• _Exercise instructions_: Check each line below for the word "computer". Then give only how many lines have it.

··· Supplied records

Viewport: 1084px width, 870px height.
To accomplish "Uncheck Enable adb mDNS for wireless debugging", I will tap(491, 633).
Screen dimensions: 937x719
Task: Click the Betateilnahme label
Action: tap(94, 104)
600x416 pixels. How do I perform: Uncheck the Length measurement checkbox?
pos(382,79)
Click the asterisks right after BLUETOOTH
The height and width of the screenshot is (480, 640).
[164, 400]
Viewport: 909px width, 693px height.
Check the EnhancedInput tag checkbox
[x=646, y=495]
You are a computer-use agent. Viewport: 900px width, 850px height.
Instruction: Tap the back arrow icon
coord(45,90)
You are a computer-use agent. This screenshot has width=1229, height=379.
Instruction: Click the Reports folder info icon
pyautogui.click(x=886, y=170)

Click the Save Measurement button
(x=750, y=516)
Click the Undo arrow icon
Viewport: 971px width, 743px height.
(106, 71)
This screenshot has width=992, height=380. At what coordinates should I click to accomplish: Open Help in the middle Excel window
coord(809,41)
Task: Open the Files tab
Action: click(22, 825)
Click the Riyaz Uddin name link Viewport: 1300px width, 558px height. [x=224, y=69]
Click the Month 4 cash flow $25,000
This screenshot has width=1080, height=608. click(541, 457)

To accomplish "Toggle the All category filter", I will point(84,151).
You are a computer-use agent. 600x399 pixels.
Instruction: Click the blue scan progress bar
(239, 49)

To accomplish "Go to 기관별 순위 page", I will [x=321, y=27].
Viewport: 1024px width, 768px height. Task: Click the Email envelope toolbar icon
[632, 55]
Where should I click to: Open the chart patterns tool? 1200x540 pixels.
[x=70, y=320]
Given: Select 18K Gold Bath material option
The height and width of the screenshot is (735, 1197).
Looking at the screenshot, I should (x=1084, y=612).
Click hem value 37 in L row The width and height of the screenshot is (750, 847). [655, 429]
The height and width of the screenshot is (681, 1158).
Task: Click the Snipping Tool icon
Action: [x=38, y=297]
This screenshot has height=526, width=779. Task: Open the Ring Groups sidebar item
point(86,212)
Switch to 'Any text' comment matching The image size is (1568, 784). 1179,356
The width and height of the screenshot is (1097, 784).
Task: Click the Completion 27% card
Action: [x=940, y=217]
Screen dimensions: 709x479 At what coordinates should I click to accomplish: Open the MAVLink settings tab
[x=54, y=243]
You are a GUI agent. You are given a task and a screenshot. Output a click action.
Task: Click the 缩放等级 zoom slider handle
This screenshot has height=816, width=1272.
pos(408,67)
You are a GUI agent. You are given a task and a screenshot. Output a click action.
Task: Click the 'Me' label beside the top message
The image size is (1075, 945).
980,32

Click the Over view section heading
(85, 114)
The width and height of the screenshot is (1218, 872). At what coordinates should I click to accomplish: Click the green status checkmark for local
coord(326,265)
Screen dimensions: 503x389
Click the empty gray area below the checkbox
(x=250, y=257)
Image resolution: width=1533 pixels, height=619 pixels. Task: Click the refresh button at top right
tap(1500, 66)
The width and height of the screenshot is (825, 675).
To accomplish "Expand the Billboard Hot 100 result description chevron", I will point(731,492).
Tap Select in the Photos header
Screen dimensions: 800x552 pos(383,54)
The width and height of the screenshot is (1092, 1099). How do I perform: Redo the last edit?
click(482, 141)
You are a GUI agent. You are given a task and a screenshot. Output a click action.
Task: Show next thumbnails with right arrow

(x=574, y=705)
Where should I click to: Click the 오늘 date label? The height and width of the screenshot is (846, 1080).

······

• _Response_: 3